> _İstenen Çalışmalar_
1/ Aşağıdaki tedarik zinciri raporunda adı geçen bütün ülke ve bölge adlarını sıralayın.
2/ Aşağıdaki tedarik zinciri raporuna göre Paul Magel hangi şirketin başkanıdır?

> _Metin Alıntısı_
★ ★ ★ ★ ★ ★ ★
10 Şubat 2025 - 16 Şubat 2025
Bu raporda, geçtiğimiz hafta içinde Tedarik Zinciri alanında meydana gelen önemli olaylar, kaydedilen gelişmeler ve süreçlere etki eden değişkenler ele alındı.

Moda Markalarının Gümrük Tarifeleriyle Mücadelesi
Moda endüstrisi, küresel ticaretin dinamik yapısı nedeniyle sürekli değişen gümrük tarifeleri ve ticaret politikalarıyla karşı karşıya kalmakta. Bu durum, moda markalarının tedarik zincirlerini ve maliyet yapılarını doğrudan etkilemekte. Özellikle son yıllarda, Amerika Birleşik Devletleri ile Çin arasındaki ticaret gerilimleri, moda sektöründe önemli etkilere yol açtı. Birçok marka, Computer Generated Solutions'ın (CGS) Başkanı Paul Magel'in de belirttiği gibi, bu zorluklarla başa çıkmak için stratejilerini yeniden gözden geçirmekte.
Paul Magel, moda markalarının bu tür ticaret engellerine karşı proaktif olmaları gerektiğini vurgulamakta. Markaların, tedarik zincirlerini çeşitlendirerek ve alternatif üretim merkezleri arayarak risklerini azaltmaları gerektiğini belirtmekte. Özellikle, Asya'daki diğer ülkeler, üretim için potansiyel alternatifler olarak değerlendirilmekte. Bu strateji, markaların tek bir ülkeye bağımlılığını azaltarak, ticaret politikalarındaki ani değişimlere karşı daha esnek olmalarını sağlamakta.
★ ★ ★ ★ ★ ★ ★
(Kelime ve öğe konumu verileri)
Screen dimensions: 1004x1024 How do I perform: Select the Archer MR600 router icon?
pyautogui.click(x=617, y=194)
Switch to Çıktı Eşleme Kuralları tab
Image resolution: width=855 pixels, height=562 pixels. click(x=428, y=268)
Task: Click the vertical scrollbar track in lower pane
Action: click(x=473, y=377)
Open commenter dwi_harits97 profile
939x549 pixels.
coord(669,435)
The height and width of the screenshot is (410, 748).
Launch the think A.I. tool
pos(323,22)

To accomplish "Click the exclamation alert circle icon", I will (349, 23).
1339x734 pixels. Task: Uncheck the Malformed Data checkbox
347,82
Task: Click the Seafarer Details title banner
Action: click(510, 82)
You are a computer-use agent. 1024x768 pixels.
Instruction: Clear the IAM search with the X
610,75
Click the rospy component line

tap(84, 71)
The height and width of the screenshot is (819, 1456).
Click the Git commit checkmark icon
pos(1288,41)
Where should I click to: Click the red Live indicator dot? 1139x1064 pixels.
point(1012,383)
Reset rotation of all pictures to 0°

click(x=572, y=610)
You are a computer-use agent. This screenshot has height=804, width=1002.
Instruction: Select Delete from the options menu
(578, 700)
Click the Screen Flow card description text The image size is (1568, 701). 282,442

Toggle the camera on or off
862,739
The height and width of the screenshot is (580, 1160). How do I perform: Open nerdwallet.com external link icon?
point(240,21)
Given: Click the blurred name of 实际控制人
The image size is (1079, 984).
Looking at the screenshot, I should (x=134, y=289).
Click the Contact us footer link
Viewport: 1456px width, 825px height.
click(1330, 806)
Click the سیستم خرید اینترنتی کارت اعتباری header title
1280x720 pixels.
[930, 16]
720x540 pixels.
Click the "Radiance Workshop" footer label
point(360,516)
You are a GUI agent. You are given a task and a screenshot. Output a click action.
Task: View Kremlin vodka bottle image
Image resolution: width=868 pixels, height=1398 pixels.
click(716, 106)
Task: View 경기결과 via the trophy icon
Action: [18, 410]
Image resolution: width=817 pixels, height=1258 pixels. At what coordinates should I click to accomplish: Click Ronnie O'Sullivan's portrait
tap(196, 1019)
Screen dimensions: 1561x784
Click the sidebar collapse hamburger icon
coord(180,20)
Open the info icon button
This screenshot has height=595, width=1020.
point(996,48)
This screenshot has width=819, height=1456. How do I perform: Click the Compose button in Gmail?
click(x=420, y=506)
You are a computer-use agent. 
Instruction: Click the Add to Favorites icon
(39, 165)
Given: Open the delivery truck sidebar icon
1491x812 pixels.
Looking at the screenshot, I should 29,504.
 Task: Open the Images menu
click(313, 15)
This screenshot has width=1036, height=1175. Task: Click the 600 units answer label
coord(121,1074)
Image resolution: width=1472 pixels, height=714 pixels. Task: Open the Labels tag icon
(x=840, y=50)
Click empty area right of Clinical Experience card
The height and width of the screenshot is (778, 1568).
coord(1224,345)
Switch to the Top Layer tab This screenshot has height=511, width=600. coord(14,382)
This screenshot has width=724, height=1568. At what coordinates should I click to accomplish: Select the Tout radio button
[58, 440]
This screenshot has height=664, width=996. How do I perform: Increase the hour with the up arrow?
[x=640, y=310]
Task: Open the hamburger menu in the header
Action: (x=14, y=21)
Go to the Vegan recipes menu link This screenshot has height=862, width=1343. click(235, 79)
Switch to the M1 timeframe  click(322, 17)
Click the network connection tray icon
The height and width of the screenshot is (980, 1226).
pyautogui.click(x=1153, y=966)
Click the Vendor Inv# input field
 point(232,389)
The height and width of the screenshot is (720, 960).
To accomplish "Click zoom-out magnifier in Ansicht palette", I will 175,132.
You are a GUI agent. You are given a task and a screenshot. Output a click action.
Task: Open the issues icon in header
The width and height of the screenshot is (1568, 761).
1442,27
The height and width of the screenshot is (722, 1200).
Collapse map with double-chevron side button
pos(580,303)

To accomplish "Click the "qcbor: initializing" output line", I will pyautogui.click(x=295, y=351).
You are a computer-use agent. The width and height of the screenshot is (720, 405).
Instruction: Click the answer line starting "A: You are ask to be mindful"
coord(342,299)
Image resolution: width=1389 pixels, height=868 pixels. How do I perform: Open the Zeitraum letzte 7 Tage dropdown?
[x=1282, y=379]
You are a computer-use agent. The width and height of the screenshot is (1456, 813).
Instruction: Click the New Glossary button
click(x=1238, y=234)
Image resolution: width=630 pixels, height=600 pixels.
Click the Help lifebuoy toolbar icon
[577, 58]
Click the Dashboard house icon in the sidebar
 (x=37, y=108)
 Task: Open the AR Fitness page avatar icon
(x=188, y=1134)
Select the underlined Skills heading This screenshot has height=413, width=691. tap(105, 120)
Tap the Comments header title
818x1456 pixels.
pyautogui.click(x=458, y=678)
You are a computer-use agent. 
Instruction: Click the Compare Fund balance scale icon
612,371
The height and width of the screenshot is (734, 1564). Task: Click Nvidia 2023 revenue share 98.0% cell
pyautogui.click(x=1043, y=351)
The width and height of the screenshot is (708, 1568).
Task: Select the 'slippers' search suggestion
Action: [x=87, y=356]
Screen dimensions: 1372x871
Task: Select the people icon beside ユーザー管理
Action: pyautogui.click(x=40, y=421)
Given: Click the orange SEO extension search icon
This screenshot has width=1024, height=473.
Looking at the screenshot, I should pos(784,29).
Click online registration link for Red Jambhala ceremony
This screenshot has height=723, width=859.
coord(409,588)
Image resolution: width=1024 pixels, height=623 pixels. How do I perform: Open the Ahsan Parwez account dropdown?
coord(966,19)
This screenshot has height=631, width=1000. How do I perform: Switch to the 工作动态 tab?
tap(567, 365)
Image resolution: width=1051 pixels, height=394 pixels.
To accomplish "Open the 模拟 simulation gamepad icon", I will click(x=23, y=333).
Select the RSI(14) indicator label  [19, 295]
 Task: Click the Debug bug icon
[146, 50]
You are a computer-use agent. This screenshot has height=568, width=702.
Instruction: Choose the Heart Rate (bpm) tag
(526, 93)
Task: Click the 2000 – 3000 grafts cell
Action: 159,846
★ ★ ★ ★ ★ ★ ★
> _Alıştırma Cevapları_
1/ Amerika Birleşik Devletleri, Çin, Asya

2/ Paul Magel, Computer Generated Solutions'ın (CGS) başkanıdır.